Detection of influenza C virus but not influenza D virus in Scottish respiratory samples.
Smith DB., Gaunt ER., Digard P., Templeton K., Simmonds P.
BACKGROUND: A newly proposed genus of influenza virus (influenza D) is associated with respiratory disease in pigs and cattle. The novel virus is most closely related to human influenza C virus and can infect ferrets but infection has not been reported in humans. OBJECTIVES: To ascertain if influenza D virus can be detected retrospectively in patient respiratory samples. STUDY DESIGN: 3300 human respiratory samples from Edinburgh, Scotland, covering the period 2006-2008, were screened in pools of 10 by RT-PCR using primers capable of detecting both influenza C and D viruses. RESULTS: Influenza D was not detected in any sample.
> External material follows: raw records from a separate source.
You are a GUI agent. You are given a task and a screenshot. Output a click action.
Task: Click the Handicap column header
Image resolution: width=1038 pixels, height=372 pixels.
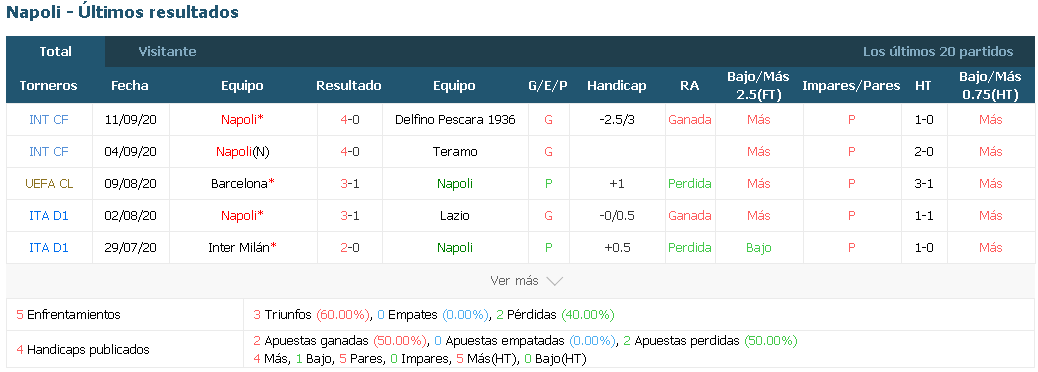[616, 85]
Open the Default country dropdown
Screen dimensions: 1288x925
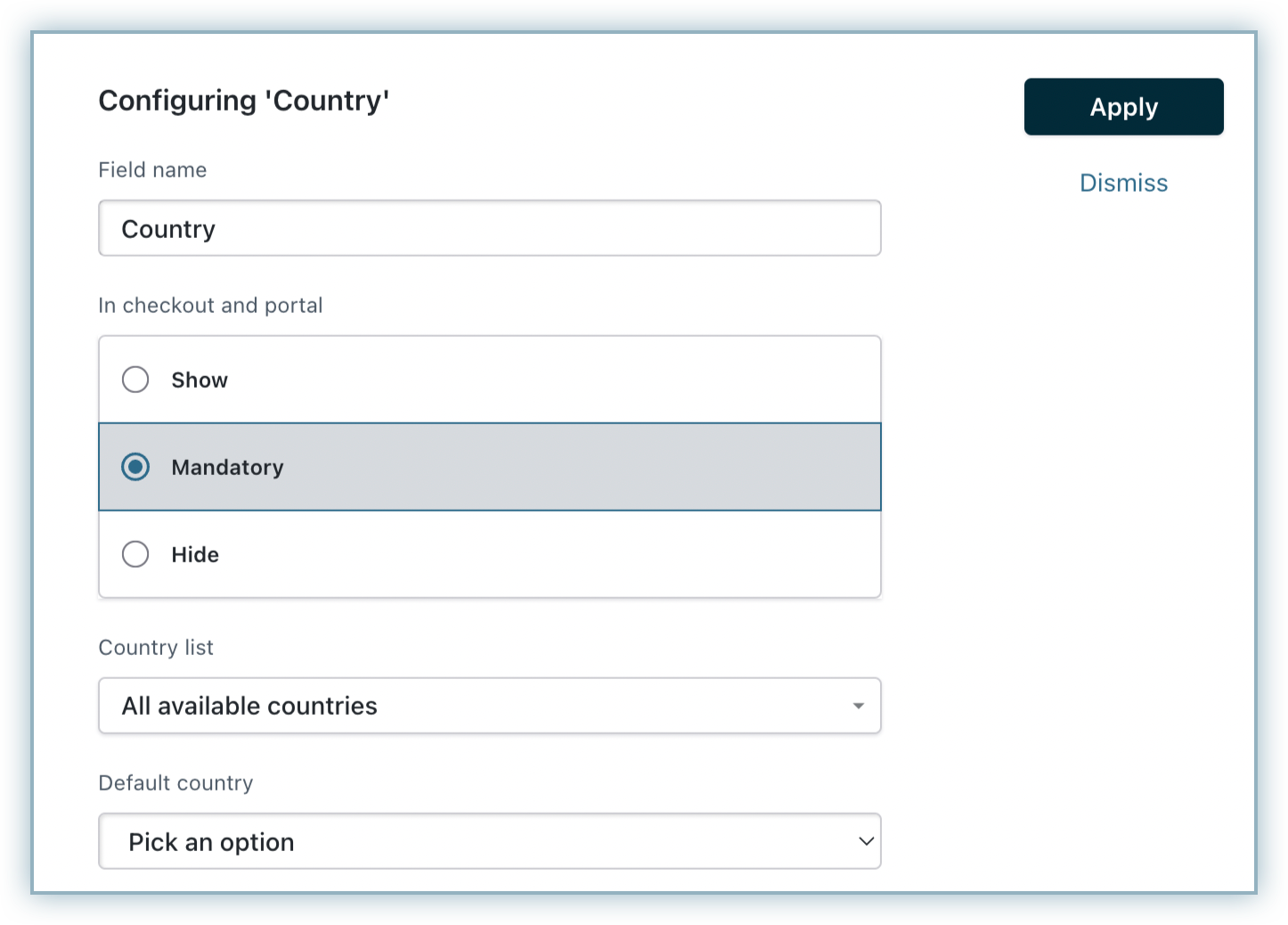coord(489,841)
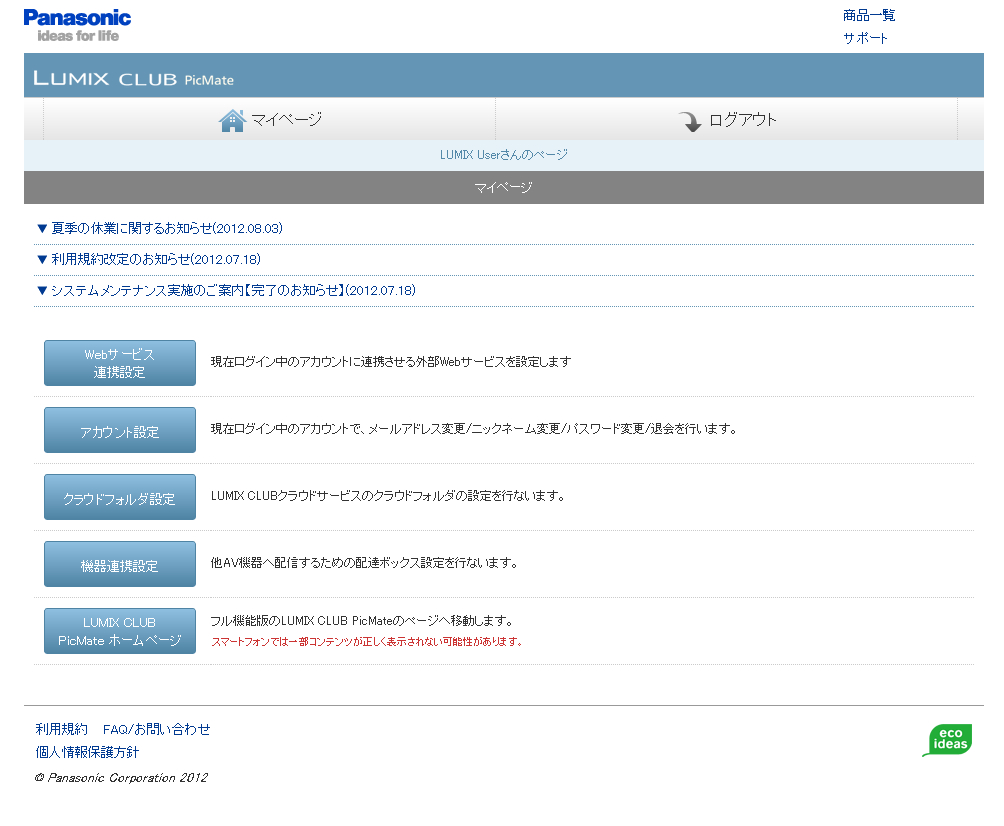Click the logout arrow icon
The height and width of the screenshot is (826, 1004).
[x=691, y=120]
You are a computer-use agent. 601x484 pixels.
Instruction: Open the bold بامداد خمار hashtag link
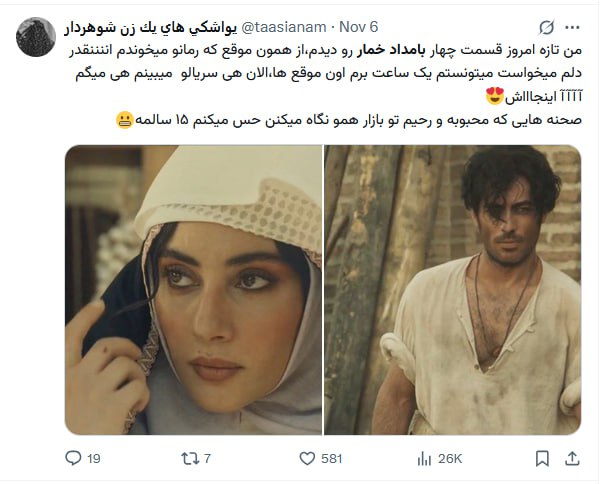[386, 51]
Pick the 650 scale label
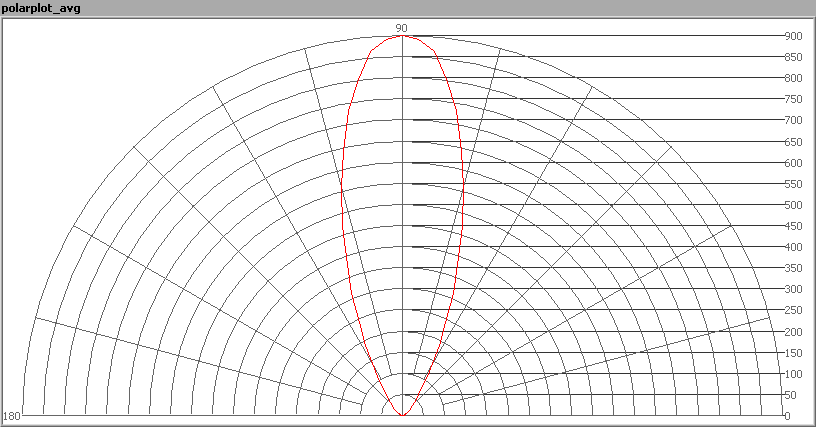This screenshot has height=427, width=816. click(x=793, y=142)
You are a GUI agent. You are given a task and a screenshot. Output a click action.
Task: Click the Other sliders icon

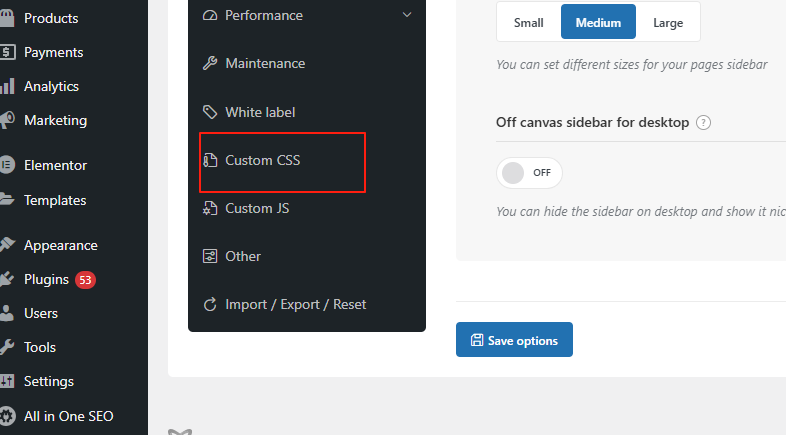tap(210, 256)
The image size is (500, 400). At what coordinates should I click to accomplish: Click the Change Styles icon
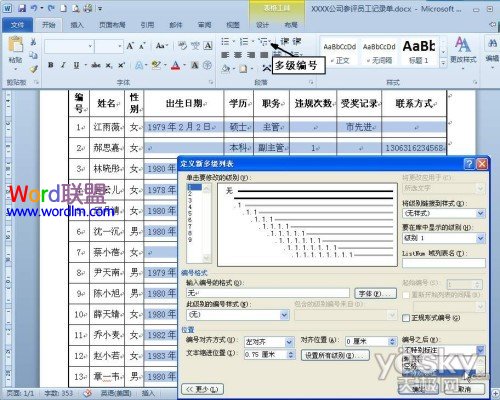point(463,51)
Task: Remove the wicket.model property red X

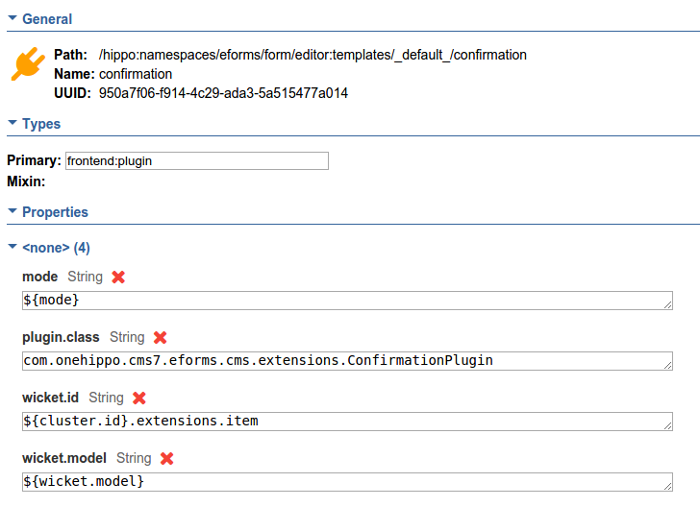Action: [167, 459]
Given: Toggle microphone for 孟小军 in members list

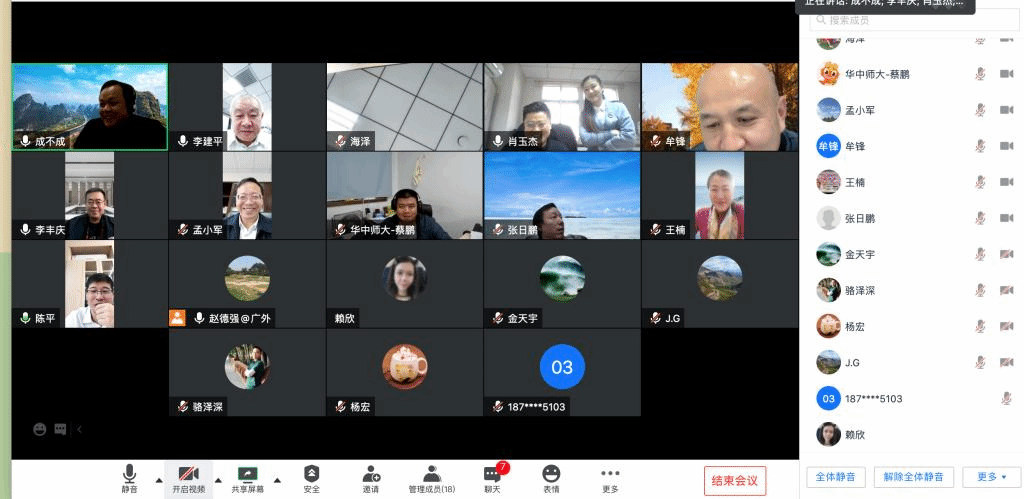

Influenza C was present in 6 samples (0.2%), compared with frequencies of 3.3% and 0.9% for influenza A and B viruses from RT-PCR testing of respiratory samples over the same period. Influenza C virus was detected in samples from individuals <2 years or >45 years old, with cases occurring throughout the year. Phylogenetic analysis of nearly complete sequences of all seven segments revealed the presence of multiple, reassortant lineages. CONCLUSION: We were unable to detect viruses related to influenza D virus in human respiratory samples. Influenza C virus was less prevalent than influenza A and B viruses, was associated with mild disease in the young (<2 years) and old (>45 years) and comprised multiple, reassortant lineages. Inclusion of influenza C virus as part of a diagnostic testing panel for respiratory infections would be of limited additional value.